Anne Bonny

SXSW 2015 – Jour 4 | Christine and the Queens, Kate Tempest, Mumiy Troll et autres exotismes

Pour la dernière journée de SXSW 2015, Sors-tu.ca s’est offert rien de moins qu’un buffet multiculturel comme on en trouve rarement dans une même ville par un même soir. Chanteuses britannique et française étaient au menu, suivies de groupes sud-coréens et taïwanais, puis d’une légendaire formation russe ; ça voyageait sur un moyen temps samedi soir !


Les échos favorables de la veille – au Maggie Mae’s, dans le cadre de la vitrine POP Montréal – nous ont portés à rattraper une découverte impressionnante : la Britannique Kate Tempest. Après quelques prestations au cours de la semaine, la rappeuse rousse-blonde en remettait en après-midi avec une dernière présence, cette fois sur une scène extérieure érigée dans la cour arrière de l’Hôtel San Jose du quartier SoCo (South Congress District).

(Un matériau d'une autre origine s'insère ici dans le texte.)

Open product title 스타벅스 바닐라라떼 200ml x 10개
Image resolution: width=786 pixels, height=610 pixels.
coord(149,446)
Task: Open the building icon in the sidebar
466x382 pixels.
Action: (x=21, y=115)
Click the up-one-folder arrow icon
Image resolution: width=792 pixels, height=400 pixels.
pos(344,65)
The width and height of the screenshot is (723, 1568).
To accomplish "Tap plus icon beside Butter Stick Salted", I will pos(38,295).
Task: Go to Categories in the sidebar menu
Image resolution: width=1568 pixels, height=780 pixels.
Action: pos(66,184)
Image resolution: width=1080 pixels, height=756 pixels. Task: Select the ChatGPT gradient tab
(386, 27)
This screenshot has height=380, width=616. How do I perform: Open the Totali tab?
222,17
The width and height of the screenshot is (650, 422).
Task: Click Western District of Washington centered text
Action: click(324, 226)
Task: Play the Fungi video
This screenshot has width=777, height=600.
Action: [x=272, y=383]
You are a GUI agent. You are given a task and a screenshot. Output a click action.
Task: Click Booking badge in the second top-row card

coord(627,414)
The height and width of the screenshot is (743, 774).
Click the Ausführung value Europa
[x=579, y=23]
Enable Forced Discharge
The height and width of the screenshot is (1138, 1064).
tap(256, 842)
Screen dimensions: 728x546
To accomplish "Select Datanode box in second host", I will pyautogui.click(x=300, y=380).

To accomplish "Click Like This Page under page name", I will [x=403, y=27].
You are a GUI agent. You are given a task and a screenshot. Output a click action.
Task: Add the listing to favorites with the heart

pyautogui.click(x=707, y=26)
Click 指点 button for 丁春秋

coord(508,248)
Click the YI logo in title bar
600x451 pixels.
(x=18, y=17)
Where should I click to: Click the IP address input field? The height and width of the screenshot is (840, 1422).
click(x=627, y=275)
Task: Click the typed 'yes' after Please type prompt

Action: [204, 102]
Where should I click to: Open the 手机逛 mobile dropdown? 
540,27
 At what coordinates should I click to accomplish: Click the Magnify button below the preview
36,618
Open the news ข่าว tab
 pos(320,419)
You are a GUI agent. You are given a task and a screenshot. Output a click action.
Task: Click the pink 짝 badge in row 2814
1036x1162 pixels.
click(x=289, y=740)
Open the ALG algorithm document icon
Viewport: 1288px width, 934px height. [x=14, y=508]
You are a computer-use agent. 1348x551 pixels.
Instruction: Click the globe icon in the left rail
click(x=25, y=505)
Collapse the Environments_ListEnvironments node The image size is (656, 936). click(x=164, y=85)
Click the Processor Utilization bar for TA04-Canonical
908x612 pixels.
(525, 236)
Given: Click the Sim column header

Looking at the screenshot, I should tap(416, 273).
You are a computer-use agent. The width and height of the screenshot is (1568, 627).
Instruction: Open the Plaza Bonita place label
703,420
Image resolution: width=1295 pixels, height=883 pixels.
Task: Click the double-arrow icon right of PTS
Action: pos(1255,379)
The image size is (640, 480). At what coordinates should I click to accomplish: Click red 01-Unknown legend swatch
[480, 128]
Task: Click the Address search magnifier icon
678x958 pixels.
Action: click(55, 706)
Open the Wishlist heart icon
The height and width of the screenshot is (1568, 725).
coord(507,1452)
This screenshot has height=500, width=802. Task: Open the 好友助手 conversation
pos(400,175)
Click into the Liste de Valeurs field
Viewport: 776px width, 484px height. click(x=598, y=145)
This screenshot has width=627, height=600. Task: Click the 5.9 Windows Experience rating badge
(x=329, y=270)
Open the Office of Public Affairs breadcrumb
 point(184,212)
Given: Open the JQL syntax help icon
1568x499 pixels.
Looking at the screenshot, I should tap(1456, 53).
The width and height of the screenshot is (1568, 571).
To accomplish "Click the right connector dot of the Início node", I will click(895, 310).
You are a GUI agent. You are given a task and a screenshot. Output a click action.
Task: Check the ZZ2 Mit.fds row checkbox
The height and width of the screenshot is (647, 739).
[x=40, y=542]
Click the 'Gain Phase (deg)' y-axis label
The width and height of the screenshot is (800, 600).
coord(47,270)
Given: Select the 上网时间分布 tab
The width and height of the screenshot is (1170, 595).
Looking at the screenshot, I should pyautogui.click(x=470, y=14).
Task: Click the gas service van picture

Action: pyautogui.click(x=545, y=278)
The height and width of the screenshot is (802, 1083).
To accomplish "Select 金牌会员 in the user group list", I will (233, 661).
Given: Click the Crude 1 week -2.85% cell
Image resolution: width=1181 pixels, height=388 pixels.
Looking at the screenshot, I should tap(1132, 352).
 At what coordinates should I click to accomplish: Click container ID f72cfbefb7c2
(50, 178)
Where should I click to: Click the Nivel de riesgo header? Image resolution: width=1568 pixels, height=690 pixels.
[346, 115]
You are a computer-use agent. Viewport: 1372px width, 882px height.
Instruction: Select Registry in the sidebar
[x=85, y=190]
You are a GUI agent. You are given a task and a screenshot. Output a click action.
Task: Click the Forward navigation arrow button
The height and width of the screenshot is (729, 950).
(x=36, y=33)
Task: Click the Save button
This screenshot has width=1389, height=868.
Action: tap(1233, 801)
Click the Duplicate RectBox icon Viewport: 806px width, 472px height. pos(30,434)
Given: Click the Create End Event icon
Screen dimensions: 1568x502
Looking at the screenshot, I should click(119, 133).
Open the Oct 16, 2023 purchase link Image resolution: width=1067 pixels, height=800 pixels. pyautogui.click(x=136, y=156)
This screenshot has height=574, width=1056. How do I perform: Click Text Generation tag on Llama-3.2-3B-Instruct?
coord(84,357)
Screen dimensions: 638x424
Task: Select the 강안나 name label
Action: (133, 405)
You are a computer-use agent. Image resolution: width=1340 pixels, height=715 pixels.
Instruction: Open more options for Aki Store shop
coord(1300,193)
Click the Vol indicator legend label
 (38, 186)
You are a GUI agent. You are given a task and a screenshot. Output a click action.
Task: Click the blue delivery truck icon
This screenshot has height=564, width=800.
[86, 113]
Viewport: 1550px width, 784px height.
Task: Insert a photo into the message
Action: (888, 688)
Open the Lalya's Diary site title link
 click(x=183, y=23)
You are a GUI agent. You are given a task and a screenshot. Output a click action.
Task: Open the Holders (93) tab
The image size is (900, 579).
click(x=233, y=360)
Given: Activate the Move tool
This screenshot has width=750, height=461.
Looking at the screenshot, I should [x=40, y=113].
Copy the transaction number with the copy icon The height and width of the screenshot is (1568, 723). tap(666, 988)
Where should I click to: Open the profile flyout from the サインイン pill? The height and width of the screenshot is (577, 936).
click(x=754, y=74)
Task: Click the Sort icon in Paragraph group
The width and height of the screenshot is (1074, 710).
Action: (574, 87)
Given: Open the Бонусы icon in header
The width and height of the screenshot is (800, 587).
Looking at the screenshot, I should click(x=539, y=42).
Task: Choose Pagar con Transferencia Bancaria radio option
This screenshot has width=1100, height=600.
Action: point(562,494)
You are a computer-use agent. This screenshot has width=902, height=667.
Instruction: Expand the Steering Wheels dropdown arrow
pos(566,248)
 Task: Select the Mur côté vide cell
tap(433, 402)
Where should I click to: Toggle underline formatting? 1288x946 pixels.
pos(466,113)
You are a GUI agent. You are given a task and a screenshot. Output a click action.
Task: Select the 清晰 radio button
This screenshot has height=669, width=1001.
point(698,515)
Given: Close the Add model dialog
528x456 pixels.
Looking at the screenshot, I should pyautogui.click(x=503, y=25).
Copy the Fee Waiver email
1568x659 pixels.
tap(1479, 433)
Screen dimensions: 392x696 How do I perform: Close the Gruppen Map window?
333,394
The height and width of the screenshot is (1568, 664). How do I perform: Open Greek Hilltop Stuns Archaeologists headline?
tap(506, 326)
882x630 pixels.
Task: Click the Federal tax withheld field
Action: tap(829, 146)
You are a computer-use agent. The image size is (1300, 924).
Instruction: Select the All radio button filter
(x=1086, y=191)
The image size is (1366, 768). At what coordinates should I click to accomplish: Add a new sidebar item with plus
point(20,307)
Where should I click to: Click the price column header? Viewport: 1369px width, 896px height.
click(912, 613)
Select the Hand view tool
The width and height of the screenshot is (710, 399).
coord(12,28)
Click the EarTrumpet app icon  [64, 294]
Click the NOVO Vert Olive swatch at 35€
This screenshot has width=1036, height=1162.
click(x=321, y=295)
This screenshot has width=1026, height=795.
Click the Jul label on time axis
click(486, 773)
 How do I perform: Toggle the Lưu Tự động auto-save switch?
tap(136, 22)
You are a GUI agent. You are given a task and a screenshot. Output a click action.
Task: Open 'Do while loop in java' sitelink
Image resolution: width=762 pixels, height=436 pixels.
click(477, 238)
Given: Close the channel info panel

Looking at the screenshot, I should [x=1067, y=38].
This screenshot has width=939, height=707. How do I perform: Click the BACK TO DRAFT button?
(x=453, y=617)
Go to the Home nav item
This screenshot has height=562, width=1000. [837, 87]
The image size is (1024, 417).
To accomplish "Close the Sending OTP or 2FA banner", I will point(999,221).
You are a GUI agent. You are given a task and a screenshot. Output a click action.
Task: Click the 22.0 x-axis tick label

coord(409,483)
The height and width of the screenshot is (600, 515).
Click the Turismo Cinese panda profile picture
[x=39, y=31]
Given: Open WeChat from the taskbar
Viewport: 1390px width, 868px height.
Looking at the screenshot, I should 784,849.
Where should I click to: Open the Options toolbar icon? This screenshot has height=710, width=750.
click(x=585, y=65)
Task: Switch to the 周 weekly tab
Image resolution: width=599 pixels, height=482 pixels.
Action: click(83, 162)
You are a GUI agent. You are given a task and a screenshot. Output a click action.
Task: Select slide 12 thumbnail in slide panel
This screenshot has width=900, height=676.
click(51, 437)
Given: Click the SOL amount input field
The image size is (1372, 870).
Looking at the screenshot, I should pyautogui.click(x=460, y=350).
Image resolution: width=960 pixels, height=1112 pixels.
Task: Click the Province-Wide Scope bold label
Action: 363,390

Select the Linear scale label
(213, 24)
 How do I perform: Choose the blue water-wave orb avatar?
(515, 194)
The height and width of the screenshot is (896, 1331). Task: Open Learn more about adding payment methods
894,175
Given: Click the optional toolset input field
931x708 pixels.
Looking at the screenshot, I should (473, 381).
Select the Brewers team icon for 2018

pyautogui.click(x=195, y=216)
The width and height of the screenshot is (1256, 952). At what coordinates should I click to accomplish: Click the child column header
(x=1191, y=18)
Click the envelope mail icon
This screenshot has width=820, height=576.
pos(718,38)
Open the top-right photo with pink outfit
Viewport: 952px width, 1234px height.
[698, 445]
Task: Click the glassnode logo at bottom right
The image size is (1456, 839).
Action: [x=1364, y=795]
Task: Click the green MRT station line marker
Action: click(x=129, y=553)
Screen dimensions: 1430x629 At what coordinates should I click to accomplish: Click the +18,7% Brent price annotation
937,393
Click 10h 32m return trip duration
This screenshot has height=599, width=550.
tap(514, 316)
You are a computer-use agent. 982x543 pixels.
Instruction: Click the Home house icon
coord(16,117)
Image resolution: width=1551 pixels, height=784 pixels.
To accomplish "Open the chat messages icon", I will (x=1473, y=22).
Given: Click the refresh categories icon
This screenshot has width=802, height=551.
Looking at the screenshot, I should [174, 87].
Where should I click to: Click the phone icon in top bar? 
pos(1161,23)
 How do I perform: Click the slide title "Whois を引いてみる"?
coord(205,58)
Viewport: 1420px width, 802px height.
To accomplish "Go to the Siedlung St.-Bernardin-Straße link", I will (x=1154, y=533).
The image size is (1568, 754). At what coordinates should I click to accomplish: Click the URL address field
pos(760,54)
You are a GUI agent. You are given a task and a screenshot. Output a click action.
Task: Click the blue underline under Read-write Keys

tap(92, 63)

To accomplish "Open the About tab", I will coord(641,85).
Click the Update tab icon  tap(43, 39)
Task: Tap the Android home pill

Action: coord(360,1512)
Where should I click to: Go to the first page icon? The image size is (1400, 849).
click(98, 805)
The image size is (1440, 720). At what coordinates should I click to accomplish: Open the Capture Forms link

Au milieu d’antiquaires, de snack-bars aux looks rétro et de magasins de bottes de cowboy, le showcase de l’Hôtel San José prenait des airs de fête de quartier, ouverte à tous. Tempest s’inscrivait dans un menu qui comptait aussi sur des artistes de la trempe de The Church, The Ting Tings, Surfer Blood et Milo Greene.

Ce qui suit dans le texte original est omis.